The next course is a Nasu eggplant, which is baked with miso. This traditional dish can be found on the menus of many Japanese restaurants in Europe. At Shiki, tomatoes are also added, similar to an Italian parmigiana. The paired Traminer Profund received a longer maceration time from Herbert Zillinger****. The fruit and bitterness of the wine play on the palate and structure the eggplant excellently. "Natural and orange wines can be very exciting and thrilling variants, especially for Japanese cuisine," says Schuster.
Then there is a traditional fish dish: Black Cod marinated with miso. It became internationally known through chef Nobu Matsuhisa. For this, we get a Chorey-lès-Beaune, a Chardonnay from Burgundy in the glass. A versatile wine classic that the restaurant imports itself and offers by the glass. Does Schuster also work with adaptable grape varieties like Pinot Blanc or Chardonnay? "They always work and are a safety net for the guests and for me. Personally, I find aged Welschriesling very exciting. The slender structure and spicy flavor of this wine pair well with many dishes. By aged, I mean: six to seven years."

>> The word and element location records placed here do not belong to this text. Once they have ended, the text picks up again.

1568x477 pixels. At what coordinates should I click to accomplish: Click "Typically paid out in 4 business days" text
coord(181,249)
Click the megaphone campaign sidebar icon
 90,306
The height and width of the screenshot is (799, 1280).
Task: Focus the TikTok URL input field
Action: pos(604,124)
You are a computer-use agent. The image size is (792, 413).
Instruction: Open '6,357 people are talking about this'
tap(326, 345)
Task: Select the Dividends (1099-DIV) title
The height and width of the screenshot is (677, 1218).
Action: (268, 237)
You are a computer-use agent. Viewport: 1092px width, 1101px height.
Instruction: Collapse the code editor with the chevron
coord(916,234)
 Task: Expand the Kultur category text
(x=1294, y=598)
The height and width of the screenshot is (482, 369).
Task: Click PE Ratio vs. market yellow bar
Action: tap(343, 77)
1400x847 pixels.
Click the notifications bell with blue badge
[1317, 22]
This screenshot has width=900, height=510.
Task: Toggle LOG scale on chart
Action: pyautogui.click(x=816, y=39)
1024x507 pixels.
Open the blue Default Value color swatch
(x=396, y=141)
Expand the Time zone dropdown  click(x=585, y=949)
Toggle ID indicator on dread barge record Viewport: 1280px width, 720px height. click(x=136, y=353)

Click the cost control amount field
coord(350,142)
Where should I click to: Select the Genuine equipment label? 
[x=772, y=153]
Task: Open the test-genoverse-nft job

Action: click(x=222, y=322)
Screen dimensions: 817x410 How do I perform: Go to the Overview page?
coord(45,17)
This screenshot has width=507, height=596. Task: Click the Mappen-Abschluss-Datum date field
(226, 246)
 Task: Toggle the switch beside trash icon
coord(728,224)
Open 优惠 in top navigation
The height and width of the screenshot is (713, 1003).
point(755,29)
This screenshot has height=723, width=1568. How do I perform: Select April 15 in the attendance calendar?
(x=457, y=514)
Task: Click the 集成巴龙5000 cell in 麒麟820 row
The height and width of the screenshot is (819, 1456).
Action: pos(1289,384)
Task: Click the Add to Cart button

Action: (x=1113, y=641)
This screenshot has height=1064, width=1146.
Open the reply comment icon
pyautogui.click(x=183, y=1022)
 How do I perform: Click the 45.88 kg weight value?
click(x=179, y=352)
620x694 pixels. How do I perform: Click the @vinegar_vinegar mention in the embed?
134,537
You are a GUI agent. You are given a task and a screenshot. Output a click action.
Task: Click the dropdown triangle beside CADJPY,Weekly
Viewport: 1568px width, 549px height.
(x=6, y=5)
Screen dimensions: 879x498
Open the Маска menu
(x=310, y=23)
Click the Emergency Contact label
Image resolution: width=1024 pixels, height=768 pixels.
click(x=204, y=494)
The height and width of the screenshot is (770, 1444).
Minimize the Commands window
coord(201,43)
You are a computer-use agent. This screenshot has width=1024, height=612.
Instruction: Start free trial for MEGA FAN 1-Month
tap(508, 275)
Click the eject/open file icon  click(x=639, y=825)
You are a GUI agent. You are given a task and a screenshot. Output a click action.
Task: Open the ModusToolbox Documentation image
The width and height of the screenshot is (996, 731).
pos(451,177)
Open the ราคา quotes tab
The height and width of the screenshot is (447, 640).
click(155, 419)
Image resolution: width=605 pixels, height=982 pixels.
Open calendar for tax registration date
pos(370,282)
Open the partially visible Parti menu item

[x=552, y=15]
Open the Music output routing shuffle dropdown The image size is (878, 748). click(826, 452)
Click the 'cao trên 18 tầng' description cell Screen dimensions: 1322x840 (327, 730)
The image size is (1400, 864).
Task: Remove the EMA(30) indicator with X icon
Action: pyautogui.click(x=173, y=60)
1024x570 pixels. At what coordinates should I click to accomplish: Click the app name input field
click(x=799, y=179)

For the shrimp tempura, he pours a Riesling Ried Gaisberg from the Weixelbaum winery in Kamptal. A finely structured, compact wine with subtle fruitiness. The mineral acidity highlights the tempura batter and the sweet shrimp once again. Riesling also pairs very well with scallops. For vegetable tempura, Schuster likes to use Sancerre because they are very versatile wines.
The sukiyaki, which is thinly sliced beef, is quite a challenge for the sommelier because it is very complex and sweetly seasoned with onsen egg, vegetables, and the strong mirin sauce. "I prefer to use dry wines rather than those with residual sweetness. I also like red wines. They should then be a counterpoint. Here, a fruit-forward, somewhat opulent wine style like Barbera or Merlot is needed." In fact, the Barbera Oltre Torrente only shows its strength in combination with the meat.
This dish perhaps best illustrates Christian Schuster's philosophy: "It very much depends on the accompaniment, seasoning, and sauces. I first look at: What is the lightest and what is the strongest component on the plate? Then I choose the wine. I explain this to the guests and guide them to where I think they will be happy."